A general task for a security analyst might be finding all files with the setuid bit set on a system. You can try this yourself, but return to a vagrant shell first so that you're allowed to use sudo:
sudo find / -perm /4000
You might get some errors relating to /proc
files, which you can ignore: these are subprocesses that find uses to look at individual files.
Apart from message-brian
, you'll find a few files by default: sudo
, mount
, umount
and su
. The first one you already know; look up what the next two do and think about why they are setuid. Specifically, what kinds of (un)mounting are non-root users allowed to do according to the manual pages?
Look up the passwd
program in the manual pages. Why might that program need to be setuid?
Sudo
Make sure your terminal is running as brian
and try a sudo ls
. You will see a general message, you will be asked for your password, and then you will get the error brian is not in the sudoers file. This incident will be reported.
(This means that an entry has been logged in /var/log/messages
.)
So, brian
can currently not use sudo. Switch back to vagrant
and run the command sudo cat /etc/sudoers
. Everything is commented out except root ALL=(ALL) ALL
and the last line #includedir /etc/sudoers.d
(this is not a comment!) which contains a single file vagrant
with the line vagrant ALL=(ALL) NOPASSWD: ALL
which is why vagrant can use sudo in the first place.
However, note the commented lines such as
# %wheel ALL=(ALL) NOPASSWD: ALL
# %sudo ALL=(ALL) ALL
If uncommented, the first one would let everyone in group wheel run commands using sudo (this is the default on some other linux distributions), whereas the second one would allow everyone in the group sudo
to do this, but would prompt for their own password beforehand.
Let's allow people in the users group to reboot the machine. Open a root shell with sudo su
as vagrant; this is so we don't get locked out if we break sudo.

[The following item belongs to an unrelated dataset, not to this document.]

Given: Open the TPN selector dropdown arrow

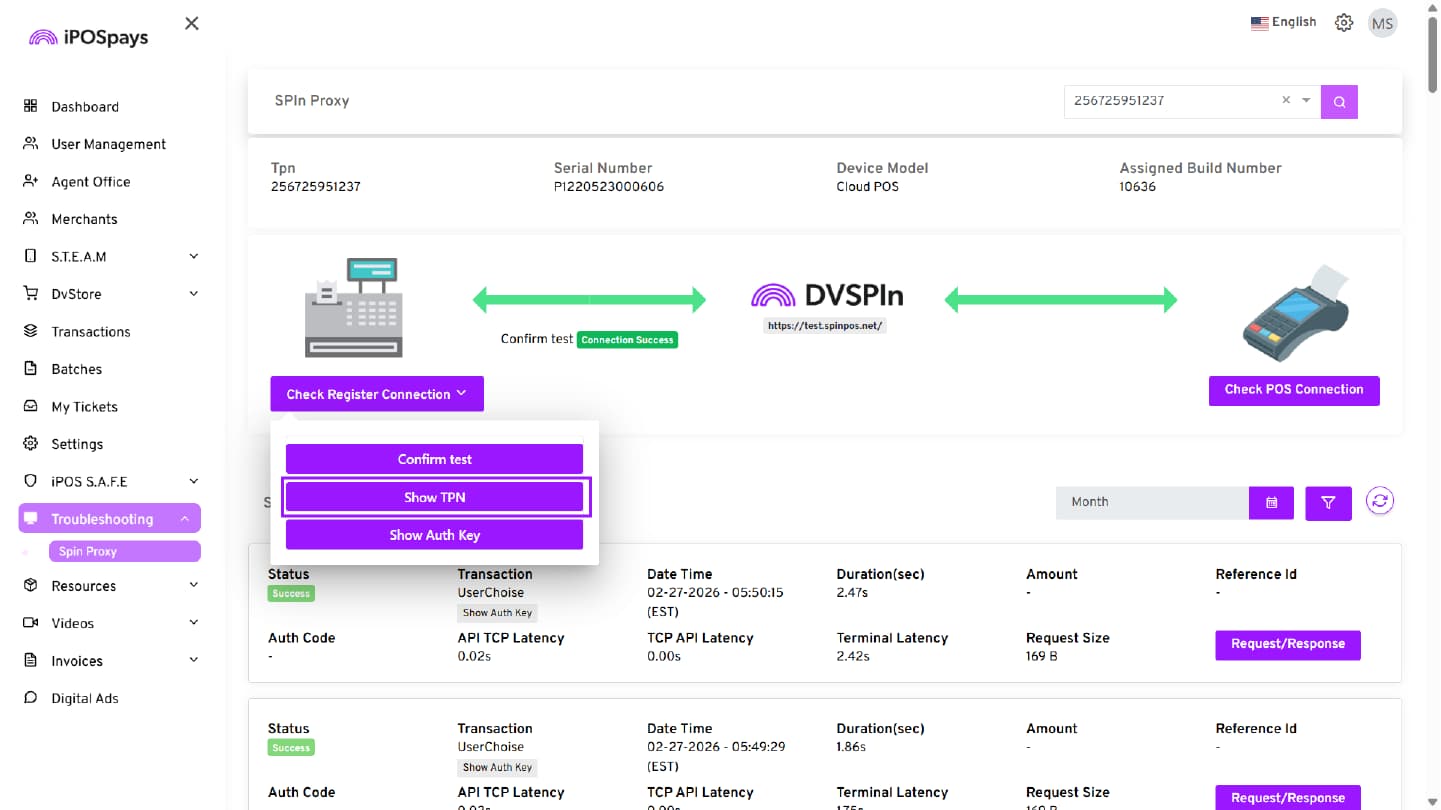Looking at the screenshot, I should pyautogui.click(x=1306, y=100).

Edit the sudoers file with visudo
as root, and add the following line:
%users ALL=(ALL) /sbin/reboot
and save the sudoers file.
Warning:: Never edit /etc/sudoers
directly and always use visudo
instead. If you make a mistake and add a syntax error to the file then sudo
will refuse to work. If your root account doesn't have a password (some people don't like that as a security precaution) then you'll have to spend the next half-hour figuring out how to break into your own computer and wrestle back control. There is almost always a command to check a config file before replacing the current one: the same advice also applies to the ssh config files. If you break them you might have to travel to wherever the server is with a keyboard and a monitor.
You can now switch back to brian
(check the prompt to make sure you are Brian) and do sudo reboot
. After asking for Brian's password, the virtual machine will now reboot, which you notice because you get kicked out of your ssh connection. Another vagrant ssh
after a few seconds will get you back in again.
After rebooting, your /vagrant
shared folder might not work. In this case, log out and do vagrant halt
then vagrant up
and vagrant ssh
again on the host machine.
When vagrant boots your VM, it automatically sets up the shared folder, but this doesn't always work if you reboot the VM yourself.